The Technology Education Program at The Ohio State University is designed to equip preservice and inservice teachers with the knowledge and skills needed to provide learners in a variety of settings a basic and general understanding of how people solve problems and extend human capabilities through innovation. Our curriculum is organized around the technological systems of manufacturing technologies, construction technologies, energy and power technologies, transportation technologies, information and communication technologies, medical technologies, and agricultural and related biotechnologies. The technological knowledge taught includes the nature and evolution of technology, contextual relationships or linkages with other subject areas, and technological concepts and principles. The processes are those actions people undertake to create, invent, design, transform, produce, make, control, maintain, and use the systems listed above. The processes often involve the use of tools, be they hammers and saws or computers and the internet.

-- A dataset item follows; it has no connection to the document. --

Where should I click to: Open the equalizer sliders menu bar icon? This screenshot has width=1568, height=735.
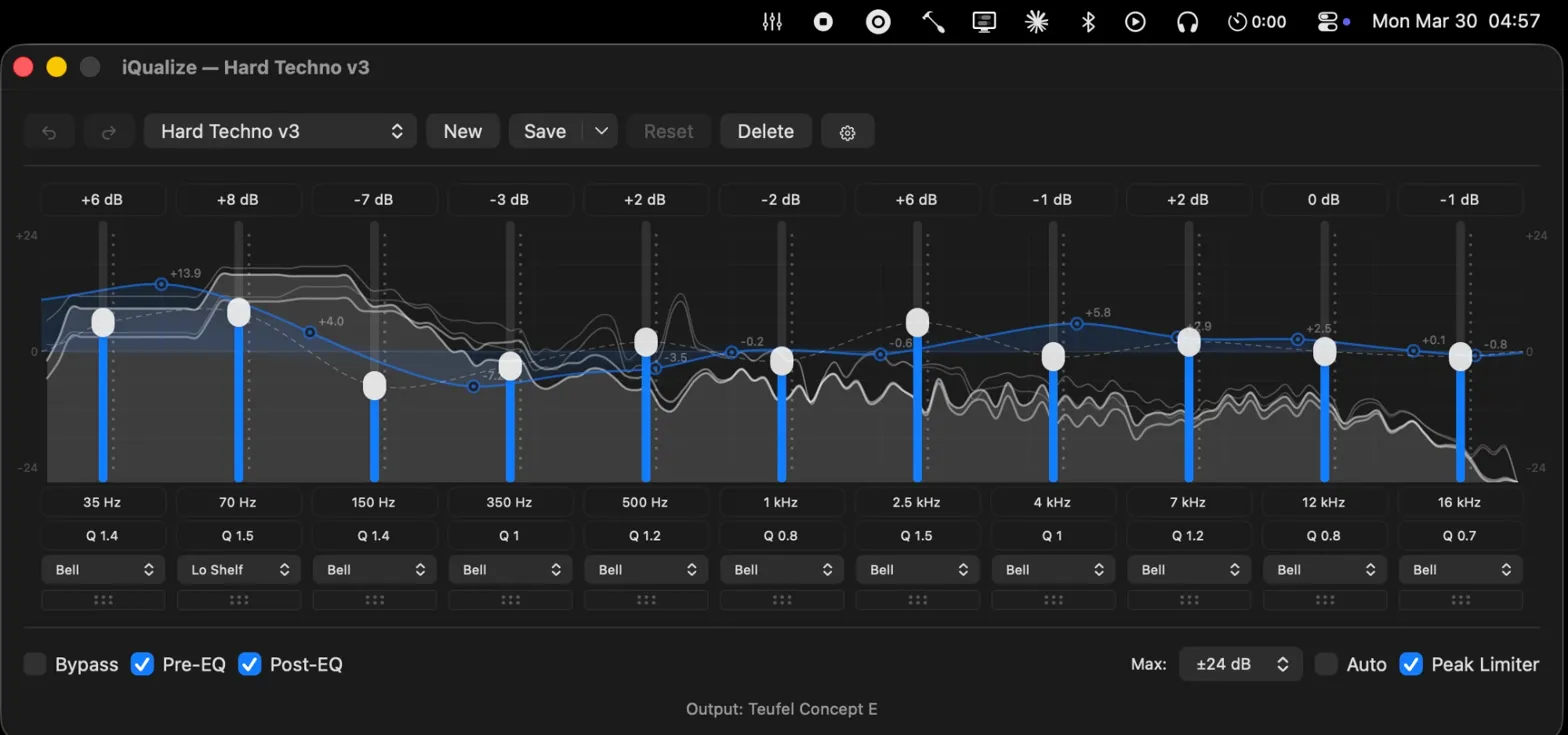pyautogui.click(x=772, y=21)
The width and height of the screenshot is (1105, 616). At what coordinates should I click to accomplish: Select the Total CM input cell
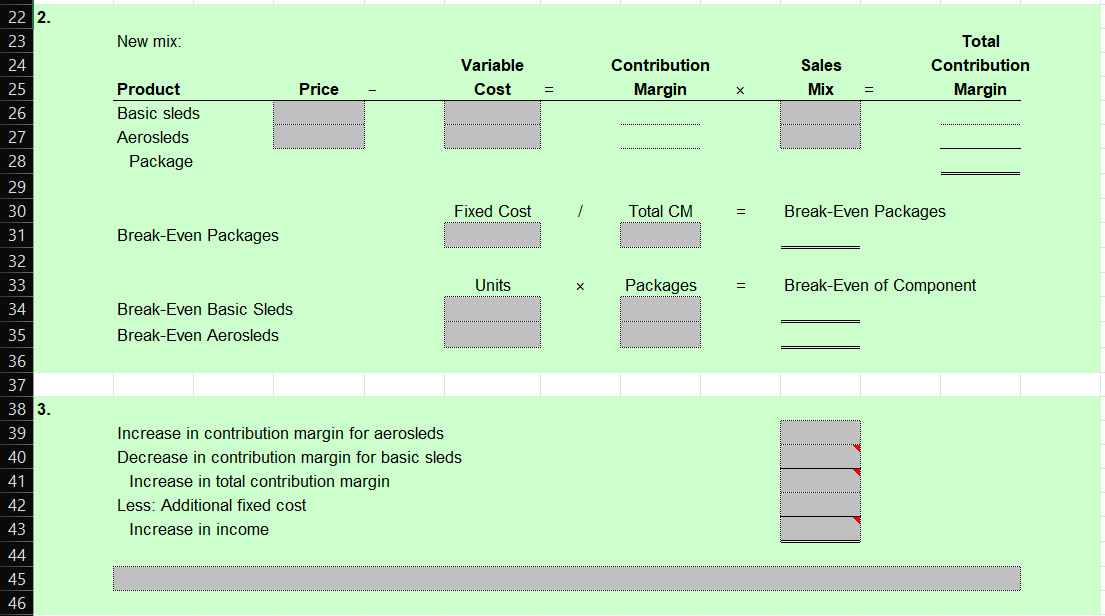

Instructional Technology (also know as Educational Technology) is education designed to provide preservice and inservice teachers the knowledge and skills needed to use technology to enhance student learning. The focus is not on teaching students about technology in general but how teachers can use technology to teach math, language and other subjects. Currently, the hottest technologies involve computers but the Instructional Technology also teaches the appropriate uses of distance education, audio and/or video, and other technologies in educational settings. Currently OSU does not offer certification in the Instructional Technology area but does offer several programs which do provide educational experiences in the area.
Technology educators being naturally inclined toward all technologies have been early users of instructional technology as a means to improving student learning about technology. The Technology Education Program at The Ohio State University has always worked to keep preservice and inservice technology teachers up-to-date on new technology both as subject matter and a teaching tool. This applies not only to the use of computers in the classroom but also to the use of technological problem solving activities as integrators of learning from all subject areas.